Each year publishers of English dictionaries name their Words of the Year, the words or expressions that have generated the most interest over the last 12 months.
This year’s award winners are not surprising since they reflect the dominant story of the year, the COVID-19 pandemic. Here are the choices, which are very different from the 2019 selections.
Quarantine: Cambridge Dictionary named “quarantine” its Word of the Year, noting that it “was the only word to rank in the top five for both search spikes (28,545) and overall views (more than 183,000 by early November). Also, the most highly viewed blog post this year was “Quarantine, Carriers and Face Masks: the Language of the Coronavirus,” which is the company’s ninth most viewed post over the past decade. Last year’s Word of the Year choice was “upcycling.”
Pandemic: Dictionary.com noted that search volume for pandemic “…sustained the highest levels on site over the course of 2020, averaging a 1,000% increase, month over month, relative to previous years.” The editors also noted that the term had spawned a related glossary of popular words, such as “PPE,” “contact tracing,” “herd immunity” and “shelter in place.” In 2019, the editors chose the word “existential.”
Lockdown: The editors at the Collins English Dictionary chose “lockdown” because “it is a unifying experience for billions of people across the world who have had, collectively, to play their part in combating the spread of COVID-19.” Collins registered more than a quarter of a million usages of “lockdown” this past year, against only 4,000 in 2019. This translates to an astonishing 6,000% increase in usage.
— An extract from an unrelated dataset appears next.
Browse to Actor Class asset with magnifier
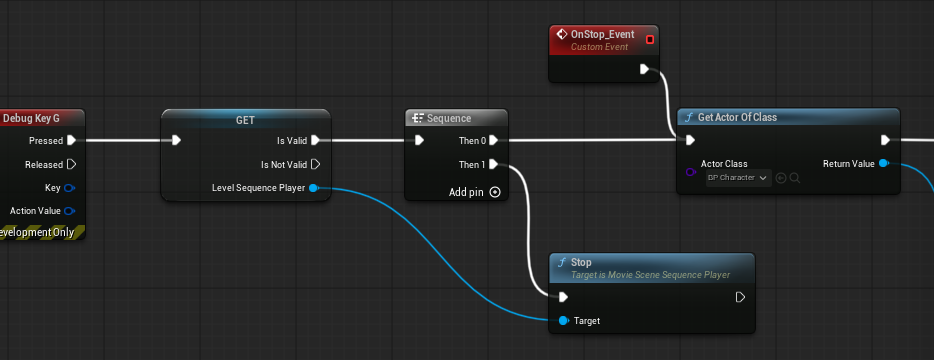Image resolution: width=934 pixels, height=360 pixels. tap(795, 178)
Last year’s Word of the Year choice was “climate strike.”
Pandemic: Merriam-Webster also choose “pandemic,” noting that, by early March, search volume had increased an average of 4,000% over 2019 levels. On March 11, the day that the World Health Organization officially declared the pandemic, the lookups increased a whopping 115,806% over lookups on that day in 2019. And the number of lookups remained high all year. Runner-up words included “coronavirus,” “quarantine” and “asymptomatic.” Last year Merriam-Webster chose the word “they” as the Word of the Year.
The editors at Oxford Languages (UK) broke from tradition and said that no one word could encompass this past year. The editors stated that 2020 could not “neatly be accommodated” in a single word, so they reported “more expansively on the phenomenal breadth of language change and development over the year.” You can register to get their Words of an Unprecedented Year report here. Last year’s choice was “climate emergency.”
The American Dialect Society, which is credited with naming the first Word of the Year in 1991, typically announce its choice in early January. Last year they named the “(my) pronoun” as its Word of the Year and the singular “they” as its Word of the Decade (2010-2019).